The Los Angeles Times wonders if we really need a General Pelosi. The Washington Post confirms that we do not. USA Today says it's not the speaker's role to unfreeze relations with Syria's dictator, Bashar Assad. And the Wall Street Journal mentions a major foreign stake involved, namely that Syria saw the Pelosi visit as a means of wriggling out of the investigation into the murder of the late Lebanese prime minister, Rafiq Hariri, which Syria's leadership almost certainly masterminded.

After failing to mention the trip for several days, the New York Times editorial board, which supports engagement with Syria, finally took a position on the Damascus visit, and hedged. The editors repeated the canard that engaging Syria might break it away from Iran (a position the Syrians have scoffed at), but nevertheless managed to agree that Pelosi's "job is to spur the Bush administration to pursue active diplomacy, not to attempt to conduct that diplomacy herself."

Writing in the Philadelphia Inquirer, Claudia Rosett observed that Pelosi was "nuts" to visit Damascus. In the National Review, the editors thought the speaker raised "the white flag all over the Middle East." In the Weekly Standard, Fred Barnes got a few good licks in. Here is my own contribution in the Daily Star, which Little Green Footballs was kind enough to link to. The comments section makes it interesting. In another post, LGF pointed to Pelosi's growing fan club in the Middle East. 
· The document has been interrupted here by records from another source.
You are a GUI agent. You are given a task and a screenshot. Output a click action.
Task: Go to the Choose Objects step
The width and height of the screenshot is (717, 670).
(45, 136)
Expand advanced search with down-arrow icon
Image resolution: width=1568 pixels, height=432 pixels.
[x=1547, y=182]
Among the first bloggers to savage Pelosi, in several successive posts from his pen in Bayside, was Tony Badran, who hosts the Across the Bay blog. Lee Smith, writing in Across the Bay, spills his bile all over Tom Lantos, who accompanied Pelosi and, almost magically, seemed to forget how openly critical he had been of the Syrian regime in the past. On his blog, Syrian dissident Ammar Abdulhamid explained what was at stake in Pelosi's trip with respect to human rights in Syria, and he linked to this commentary published in the Daily Star on Pelosi's silence on human rights issues while she toured Assad's domain. IraqPundit described Pelosi as "blundering" around Damascus, in a visit that is "a dream come true for the desperate Assad regime; she might as well be reading from a script provided by Assad's public relations people."

The saga will continue, and you can follow all the blogs here. No need for Pelosi to search for eggs in her back yard this Easter weekend; they're mostly dripping from her face.